─── SELECTED PASSAGE ───

By Denny DeWitt and Dan Danner
February 26, 2013
Beginning in 2014, millions of small businesses are set to take yet another broadside from the billions in new health-insurance taxes (HIT) included in the president’s health-care law, the Patient Protection and Affordable Care Act. The law calls this a “health insurance fee,” but the ugly truth is unavoidable: the estimated $100 billion in costs will ultimately fall on Main Street enterprises and the self-employed. And despite all the political rhetoric in Washington about ”shared sacrifice,” the nation’s largest companies and labor unions are not subject to the tax.
This is truly a tax on small business.
Helpfully, policymakers are working to create a small-business fix to ensure our nation’s greatest source of job creation and their employees aren’t saddled with crippling new taxes that would make offering health insurance benefits too costly to provide for Alaska workers and families.
The Jobs and Premium Protection Act, bipartisan legislation recently introduced by U.S. Representatives Charles Boustany (R-LA) and Jim Matheson (D-UT), would establish a needed fix for small enterprises and their workers by repealing the HIT tax before it can be implemented and before the economic and human impacts become real and painful for millions of families throughout the country.
Recent polls by Gallup have shown that the two greatest challenges faced by small businesses are higher health-care costs and increased taxes. The small business HIT combines both of these challenges into a single and unaffordable threat to their operations and the well-being of their employees. Congress would be wise not to have a memory loss on this and other challenges, as we continue to face significant economic hurdles and work to place us back on a path to job growth and economic recovery.
Repealing the small business HIT would be a good start.
According to current Congressional Budget Office (CBO) projections, the costs of the HIT will almost entirely be passed along to small businesses, their employees and the self-ensured. To place the issue in context, a recent study (pdf) by the former director of the Congressional Budget Office, Douglas Holtz-Eakin, found that, on average, the HIT will cost each family about $5,000 in higher premiums over a decade.
Congress can and should follow the bipartisan leadership of Representatives Boustany and Matheson to fix the HIT on small business. Prior to its passage, warnings about the cost and impact of the president’s health-care bill were well known. It was a classic case of the means justifying the end goal.
Unfortunately, the end political goal of the law is now set to come at the expense of our local small businesses and the millions of workers they employ, and the quality of health care made available to them and their families. Those affected are not zeros and ones on a spreadsheet in front of bureaucrats in Washington, they are our friends and neighbors who operate and work at small enterprises in the communities we call home.
These small businesses and workers are not asking for special treatment or a handout. They simply want to have the federal government allow them to do what they do best: employ local workers, grow their businesses and contribute to the economic and social well-being of their respective communities. To this end, we commend Representatives Boustany and Matheson on their effort to repeal of this punitive tax.
About: Denny DeWitt and Dan Danner are respectively the Alaska State Director and the CEO of the National Federation of Independent Business (NFIB).

─── SUPPLIED RECORDS ───

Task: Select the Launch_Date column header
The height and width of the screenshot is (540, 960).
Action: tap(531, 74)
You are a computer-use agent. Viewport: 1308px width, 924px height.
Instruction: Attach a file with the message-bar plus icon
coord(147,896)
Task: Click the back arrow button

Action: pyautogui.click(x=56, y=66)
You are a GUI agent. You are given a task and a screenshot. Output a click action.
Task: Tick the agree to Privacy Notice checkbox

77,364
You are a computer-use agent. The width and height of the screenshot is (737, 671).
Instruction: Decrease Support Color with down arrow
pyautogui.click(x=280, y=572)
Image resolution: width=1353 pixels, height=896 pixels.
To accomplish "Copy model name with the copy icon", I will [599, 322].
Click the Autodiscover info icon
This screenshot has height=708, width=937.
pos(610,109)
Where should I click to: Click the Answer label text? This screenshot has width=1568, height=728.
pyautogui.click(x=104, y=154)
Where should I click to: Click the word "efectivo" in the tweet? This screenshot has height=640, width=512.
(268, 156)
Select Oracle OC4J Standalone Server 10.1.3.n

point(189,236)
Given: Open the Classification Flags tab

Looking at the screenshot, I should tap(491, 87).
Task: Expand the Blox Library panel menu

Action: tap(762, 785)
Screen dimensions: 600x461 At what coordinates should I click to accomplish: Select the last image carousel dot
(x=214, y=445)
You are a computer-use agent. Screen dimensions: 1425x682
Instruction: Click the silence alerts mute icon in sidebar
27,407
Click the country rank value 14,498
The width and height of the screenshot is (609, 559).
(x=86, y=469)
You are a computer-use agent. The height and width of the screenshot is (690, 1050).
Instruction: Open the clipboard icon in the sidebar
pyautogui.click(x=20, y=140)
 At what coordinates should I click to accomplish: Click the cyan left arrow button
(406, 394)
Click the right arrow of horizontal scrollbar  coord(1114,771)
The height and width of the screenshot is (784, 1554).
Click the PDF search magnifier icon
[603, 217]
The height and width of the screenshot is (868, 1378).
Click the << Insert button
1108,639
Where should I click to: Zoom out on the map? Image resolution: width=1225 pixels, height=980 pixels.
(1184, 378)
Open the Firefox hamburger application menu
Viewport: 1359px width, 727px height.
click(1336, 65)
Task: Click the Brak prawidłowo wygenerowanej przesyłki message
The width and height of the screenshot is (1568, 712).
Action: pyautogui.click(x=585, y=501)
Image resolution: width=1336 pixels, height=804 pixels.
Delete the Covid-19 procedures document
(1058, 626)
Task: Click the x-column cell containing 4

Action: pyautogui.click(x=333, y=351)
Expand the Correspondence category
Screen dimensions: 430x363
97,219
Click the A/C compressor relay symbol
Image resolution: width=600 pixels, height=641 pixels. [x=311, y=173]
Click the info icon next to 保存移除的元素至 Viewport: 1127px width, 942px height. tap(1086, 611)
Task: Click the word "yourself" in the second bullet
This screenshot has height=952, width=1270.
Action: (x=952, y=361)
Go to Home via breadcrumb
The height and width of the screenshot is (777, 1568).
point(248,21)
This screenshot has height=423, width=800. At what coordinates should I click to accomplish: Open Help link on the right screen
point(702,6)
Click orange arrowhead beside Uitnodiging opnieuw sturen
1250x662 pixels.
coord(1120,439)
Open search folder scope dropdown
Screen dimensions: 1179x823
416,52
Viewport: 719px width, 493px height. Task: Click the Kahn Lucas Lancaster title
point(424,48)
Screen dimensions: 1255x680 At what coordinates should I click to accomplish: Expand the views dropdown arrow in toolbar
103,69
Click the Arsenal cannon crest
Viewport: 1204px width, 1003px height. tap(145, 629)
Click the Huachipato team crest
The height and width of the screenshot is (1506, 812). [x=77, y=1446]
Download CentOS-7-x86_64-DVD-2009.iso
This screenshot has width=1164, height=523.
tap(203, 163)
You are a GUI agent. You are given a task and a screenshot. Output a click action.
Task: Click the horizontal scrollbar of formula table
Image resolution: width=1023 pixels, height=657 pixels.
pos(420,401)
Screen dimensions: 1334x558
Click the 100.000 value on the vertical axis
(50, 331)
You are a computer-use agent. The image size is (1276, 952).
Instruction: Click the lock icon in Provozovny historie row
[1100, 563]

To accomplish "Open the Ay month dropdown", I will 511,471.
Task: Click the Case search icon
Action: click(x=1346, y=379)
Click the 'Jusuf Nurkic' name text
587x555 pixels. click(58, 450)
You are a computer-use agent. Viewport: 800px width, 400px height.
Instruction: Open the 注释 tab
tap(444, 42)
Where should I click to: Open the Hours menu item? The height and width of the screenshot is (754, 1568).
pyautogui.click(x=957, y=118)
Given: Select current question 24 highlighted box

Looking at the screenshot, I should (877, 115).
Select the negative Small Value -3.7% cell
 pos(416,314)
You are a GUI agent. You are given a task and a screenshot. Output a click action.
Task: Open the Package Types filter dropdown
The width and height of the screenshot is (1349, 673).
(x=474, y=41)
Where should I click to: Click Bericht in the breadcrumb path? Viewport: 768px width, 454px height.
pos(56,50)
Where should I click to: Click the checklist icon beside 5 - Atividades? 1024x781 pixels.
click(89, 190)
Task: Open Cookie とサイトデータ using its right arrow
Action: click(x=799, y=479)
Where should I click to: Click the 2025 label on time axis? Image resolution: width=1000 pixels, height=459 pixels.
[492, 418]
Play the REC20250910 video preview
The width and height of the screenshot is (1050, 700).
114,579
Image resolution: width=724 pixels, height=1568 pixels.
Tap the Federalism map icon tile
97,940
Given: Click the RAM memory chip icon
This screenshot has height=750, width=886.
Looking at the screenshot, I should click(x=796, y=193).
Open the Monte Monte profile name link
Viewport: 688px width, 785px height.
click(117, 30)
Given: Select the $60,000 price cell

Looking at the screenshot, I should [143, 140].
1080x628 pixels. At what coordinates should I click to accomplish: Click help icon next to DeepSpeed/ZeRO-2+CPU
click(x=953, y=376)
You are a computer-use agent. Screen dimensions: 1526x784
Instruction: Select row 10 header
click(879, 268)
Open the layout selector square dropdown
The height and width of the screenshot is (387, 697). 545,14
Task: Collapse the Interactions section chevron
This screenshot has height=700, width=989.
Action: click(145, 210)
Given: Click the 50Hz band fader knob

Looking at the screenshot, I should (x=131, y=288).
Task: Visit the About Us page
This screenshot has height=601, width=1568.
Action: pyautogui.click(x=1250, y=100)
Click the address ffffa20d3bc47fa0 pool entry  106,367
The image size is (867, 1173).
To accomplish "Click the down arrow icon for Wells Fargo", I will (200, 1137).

───

AIM OF THE EXERCISE:
Say whether each statement agrees with the article on the health-insurance tax, answering yes or no and quoting the words from the article that settle it.
1. The Jobs and Premium Protection Act was introduced by Representatives Charles Boustany and Jim Matheson.
2. The nation's largest companies and labor unions are subject to the tax.
3. The study by Douglas Holtz-Eakin found that the tax will cost each family about $5,000 in higher premiums per year.
The listing isn't needed for anything here.

ANSWER AREA:
1. Yes: "bipartisan legislation recently introduced by U.S. Representatives Charles Boustany (R-LA) and Jim Matheson (D-UT)"
2. No: "the nation’s largest companies and labor unions are not subject to the tax."
3. No: "the HIT will cost each family about $5,000 in higher premiums over a decade."